Auch die Umwelt beeinflusst Gene
"Aber: Die meisten Krankheiten lassen sich nicht auf ein einziges Gen zurückführen", stellt Michael Stang klar. Doch als Verkaufsargument nutzen manche Anbieter das eben doch. Das Ergebnis könne dann lauten, dass das durchschnittliche Erkrankungsrisiko bei 3 Prozent liegt, das persönliche aber bei 4,5 Prozent.
"Doch was heißt das? Ändert man dann etwas im Leben? Vermutlich nicht", gibt der Wissenschaftsjournalist zu bedenken. "Zumal es ja nicht so ist, dass die DNA wirklich das ganze Leben von vorne bis hinten bestimmt", ergänzt er.
"Lebenswandel, Stress, Ernährung – auch das hat einen Einfluss darauf, welche unserer Gene überhaupt aktiv werden und welche nicht."
Denn Zwillingsstudien und Erkenntnisse aus der Epigenetik – also dem Einfluss von Umwelt und Lebensstil auf die Aktivität der Gene – zeigen: "Eine bestimmte genetische Ausstattung gibt natürlich eine Richtung vor. Aber es ist eher selten, dass sich wirklich alles auf ein Gen zurückführen lässt", sagt Michael Stang.
Und: Trotz genetischer Veranlagung muss man eine bestimmte Krankheit nicht bekommen. "Lebenswandel, Stress, Ernährung – auch das hat einen Einfluss darauf, welcher unserer Gene überhaupt aktiv werden und welche nicht."

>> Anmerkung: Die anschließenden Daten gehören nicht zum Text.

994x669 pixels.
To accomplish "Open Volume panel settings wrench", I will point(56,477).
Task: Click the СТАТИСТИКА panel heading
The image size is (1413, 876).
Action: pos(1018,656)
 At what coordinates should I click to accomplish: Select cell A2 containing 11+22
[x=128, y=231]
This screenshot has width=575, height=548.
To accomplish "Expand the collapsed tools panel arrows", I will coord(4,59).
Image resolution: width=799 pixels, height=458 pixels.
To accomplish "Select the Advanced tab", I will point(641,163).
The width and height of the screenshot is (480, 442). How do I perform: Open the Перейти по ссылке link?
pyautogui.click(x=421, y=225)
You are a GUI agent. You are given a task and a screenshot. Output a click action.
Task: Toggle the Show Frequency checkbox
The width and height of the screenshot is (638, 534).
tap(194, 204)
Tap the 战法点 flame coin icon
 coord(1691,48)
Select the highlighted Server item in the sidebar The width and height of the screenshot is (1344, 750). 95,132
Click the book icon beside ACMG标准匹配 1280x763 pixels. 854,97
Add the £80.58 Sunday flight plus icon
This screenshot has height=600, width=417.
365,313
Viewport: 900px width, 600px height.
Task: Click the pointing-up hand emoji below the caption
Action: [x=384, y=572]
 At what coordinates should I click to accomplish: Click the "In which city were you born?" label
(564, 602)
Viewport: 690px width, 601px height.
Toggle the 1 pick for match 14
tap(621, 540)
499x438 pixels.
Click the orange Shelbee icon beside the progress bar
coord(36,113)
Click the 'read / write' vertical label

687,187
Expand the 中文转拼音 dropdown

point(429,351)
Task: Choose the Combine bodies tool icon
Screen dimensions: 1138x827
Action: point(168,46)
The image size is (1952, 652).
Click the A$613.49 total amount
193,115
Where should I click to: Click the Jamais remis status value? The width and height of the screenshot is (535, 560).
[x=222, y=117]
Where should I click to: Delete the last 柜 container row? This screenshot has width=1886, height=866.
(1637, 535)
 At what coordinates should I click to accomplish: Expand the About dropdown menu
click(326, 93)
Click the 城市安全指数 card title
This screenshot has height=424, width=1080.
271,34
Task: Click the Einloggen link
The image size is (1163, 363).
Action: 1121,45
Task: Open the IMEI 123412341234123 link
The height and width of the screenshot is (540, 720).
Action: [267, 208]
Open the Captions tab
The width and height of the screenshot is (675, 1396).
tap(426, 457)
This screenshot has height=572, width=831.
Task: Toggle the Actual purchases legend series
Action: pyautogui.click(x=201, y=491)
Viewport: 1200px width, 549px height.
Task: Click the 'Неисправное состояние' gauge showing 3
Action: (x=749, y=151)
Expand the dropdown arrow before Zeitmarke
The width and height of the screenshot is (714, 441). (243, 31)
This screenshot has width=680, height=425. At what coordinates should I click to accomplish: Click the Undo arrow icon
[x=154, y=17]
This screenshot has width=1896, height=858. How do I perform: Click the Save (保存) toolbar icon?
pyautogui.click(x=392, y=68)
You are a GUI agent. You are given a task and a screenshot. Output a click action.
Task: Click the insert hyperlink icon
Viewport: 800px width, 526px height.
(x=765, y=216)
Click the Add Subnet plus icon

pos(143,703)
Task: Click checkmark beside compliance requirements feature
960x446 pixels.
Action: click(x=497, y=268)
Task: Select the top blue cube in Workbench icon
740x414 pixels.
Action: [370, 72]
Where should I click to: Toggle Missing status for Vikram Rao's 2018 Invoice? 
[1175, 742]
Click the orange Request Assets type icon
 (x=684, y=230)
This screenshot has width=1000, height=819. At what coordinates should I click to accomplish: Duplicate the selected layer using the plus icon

Daten löschen und zerstören lassen
Ein großer Anbieter solcher Tests, "23andMe", ist jetzt pleite. Das Biotech-Startup verkauft nun offenbar die Gendaten seiner Millionen Kundinnen und Kunden. Datenschützer hatten schon lange davor gewarnt, Gendaten an private Firmen zu geben. Denn deren Geschäftsmodell ist es, mit solchen Daten Geld zu verdienen.
Der kalifornische Generalstaatsanwalt Rob Bonta hatte deshalb auch einen Rat an die mehr als 15 Millionen Kunden von "23andMe": "Delete and destroy", also "löschen und zerstören". Man solle alle Daten löschen und das Unternehmen außerdem auffordern, sämtliche Genproben zu zerstören. Niemand wisse, wem die Daten nach dem Insolvenzverfahren gehören.